The pathogenesis of PCV is not completely understood and these polyp-like choroidal vascular abnormalities can cause significant morbidity particularly when affecting the macula. There are significant variations in the natural course of PCV and some lesions have been reported to remain quiescent or resolve spontaneously with preservation or restoration of good vision.8, 10 However, persistent leakage from these lesions can lead to chronic pigment epithelial and NSDs as well as recurrent haemorrhages and in some circumstances, a breakthrough vitreous haemorrhage.17 Ultimately, there can be permanent visual loss from atrophy and degeneration of the retinal pigment epithelium and outer retina.
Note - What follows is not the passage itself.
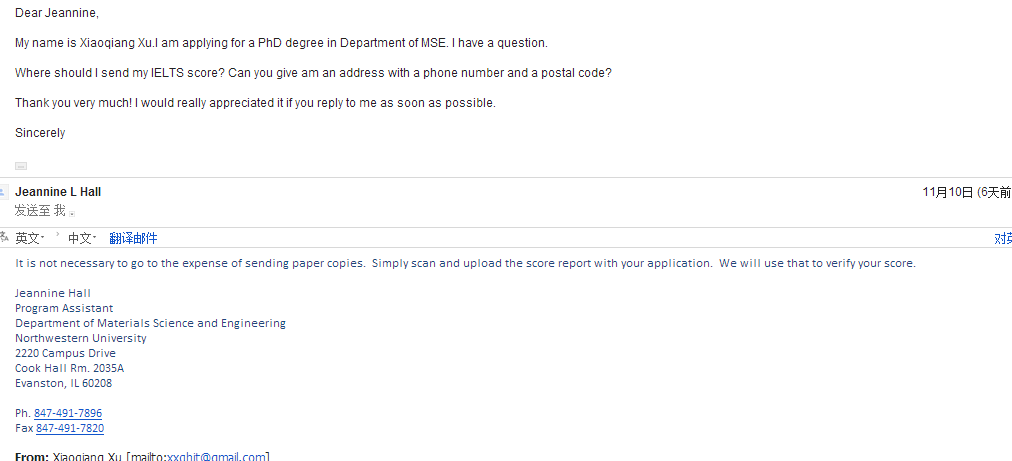Click Jeannine L Hall's profile avatar icon

pyautogui.click(x=5, y=192)
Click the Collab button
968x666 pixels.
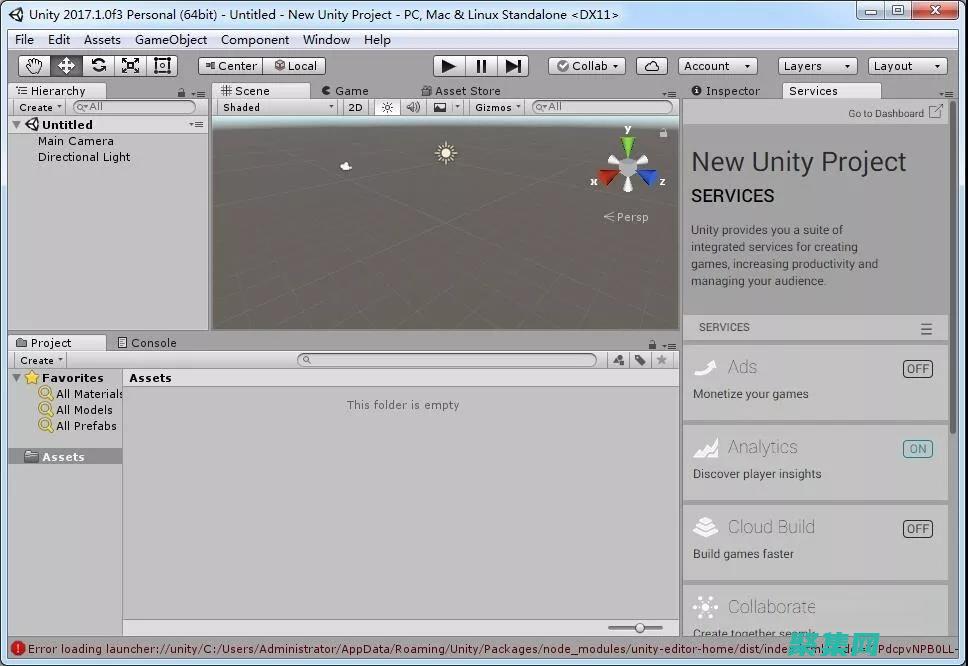586,65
The natural history of PCV has not been described extensively. However, what little that has been reported tends to point towards an unfavourable outcome with observation alone. Yuzawa et al11 reported only five of 21 eyes (24%) with PCV involving the macula had visual improvement with conservative management over a follow-up period of 3 years (IOVS 42 (supp): S800, 2001). Uyama et al10 reported that five of 14 eyes (36%) lost more than two lines of vision over a follow-up period of 2 years. Kwok et al22 also described a loss of vision of two lines or more in 7 of 9 eyes (78%), which had PCV involving the macula and were managed conservatively. Therefore, in most instances where patients have significant symptomatic visual loss, treatment is often considered.
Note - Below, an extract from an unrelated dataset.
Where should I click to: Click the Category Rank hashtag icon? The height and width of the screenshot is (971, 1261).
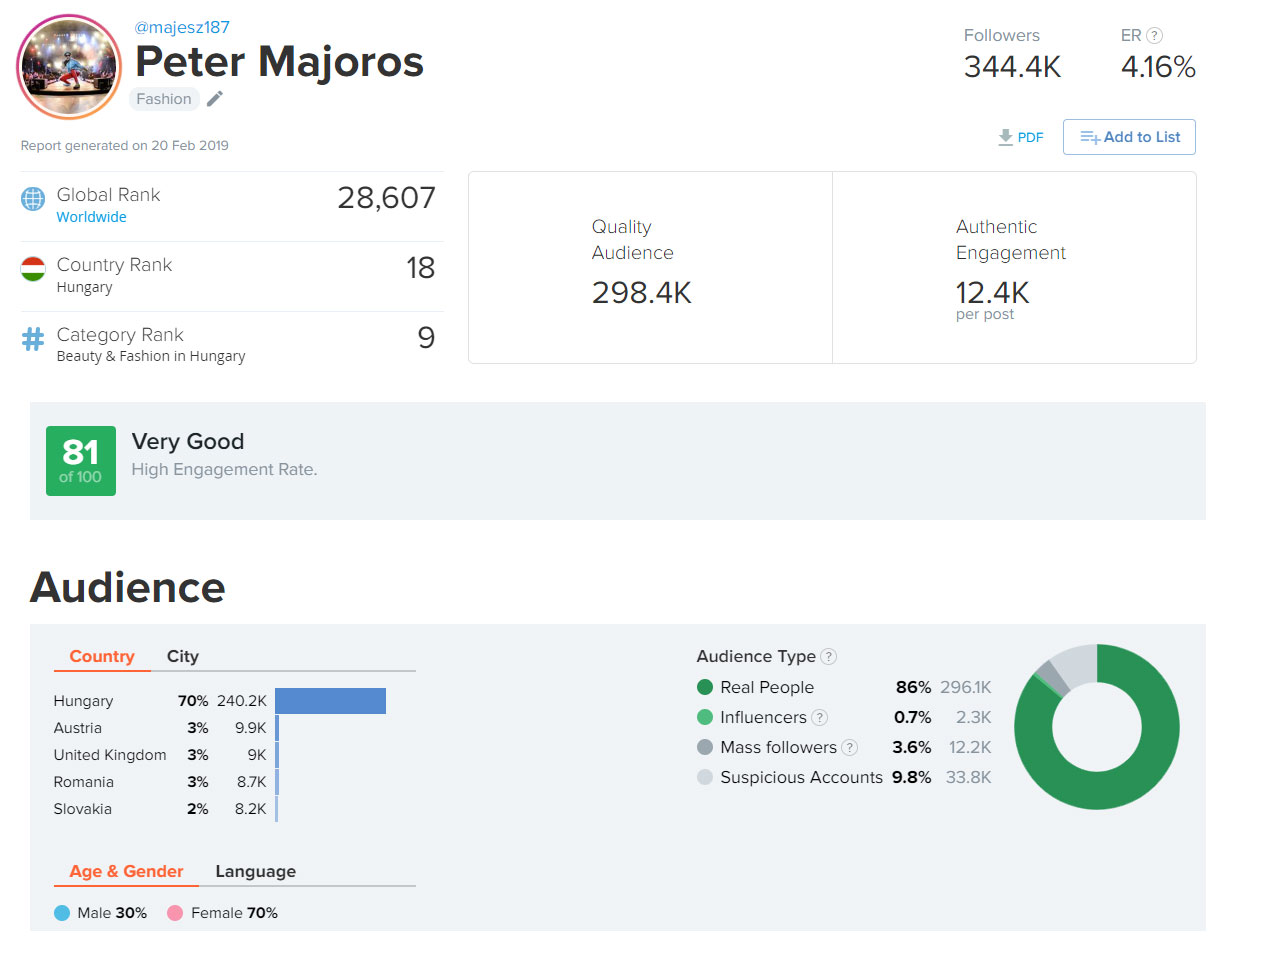[x=33, y=339]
Laser photocoagulation for PCV has been described previously11, 12, 23, 24 but results have been variable. Lafaut et al23 showed poor response in four of nine eyes which had laser treatment in macular lesions with persistent or increased exudation. In another series, four of nine eyes treated by laser had loss of vision >2 lines.22 In our series, 21 of 28 eyes (75%) remained stable or had improvement of visual acuity after laser photocoagulation. Eighteen of 28 eyes (64.3%) had complete resolution of maculopathy following treatment and 17 of these eyes had extrafoveal lesions.

The results of our study at 1-year follow-up show that laser photocoagulation of polypoidal lesions for the treatment of symptomatic serosanguineous maculopathy seems to offer the most benefit for patients with extrafoveal lesions. Eighteen of the 23 eyes with extrafoveal polyps had stable or improved vision at 12 months whereas one (of two eyes) with juxtafoveal and two (of three eyes) with subfoveal lesions had decreased vision. In the majority of cases, only one session of treatment was required. However, we are aware of the limitations of this retrospective analysis which include a small sample size, the lack of a control group for comparison, the lack of a standardised treatment protocol, and a 1-year follow-up, which is still relatively short in the context of this chronic disease.

We did also observe recurrence of PCV in three eyes. The recurrence in all three eyes were subfoveal in location and interestingly two of these three eyes had extrafoveal polyps at initial presentation. Secondary choroidal neovascularisation occurred in another three eyes, all of which presented with extrafoveal polyps. The choroidal neovascularisation in these eyes could be secondary to laser damage to Bruch's membrane or could have occurred as part of the spectrum of age-related macular degeneration as described previously.3, 5 Another four eyes (three subfoveal, one extrafoveal) had persistent maculopathy despite laser treatment. Therefore, a randomised-controlled trial would be useful to provide more evidence of the true efficacy of argon laser photocoagulation for the treatment of PCV.

In summary, PCV is a clinical entity with a chronic and relapsing course that can cause significant morbidity from recurrent or persistent leakage. Our series has demonstrated a positive outcome for this disease with laser photocoagulation mainly for extrafoveal PCV. There was clinical resolution of maculopathy in almost two-thirds of patients and three-quarters of patients had stable or improved vision at 12 months follow-up.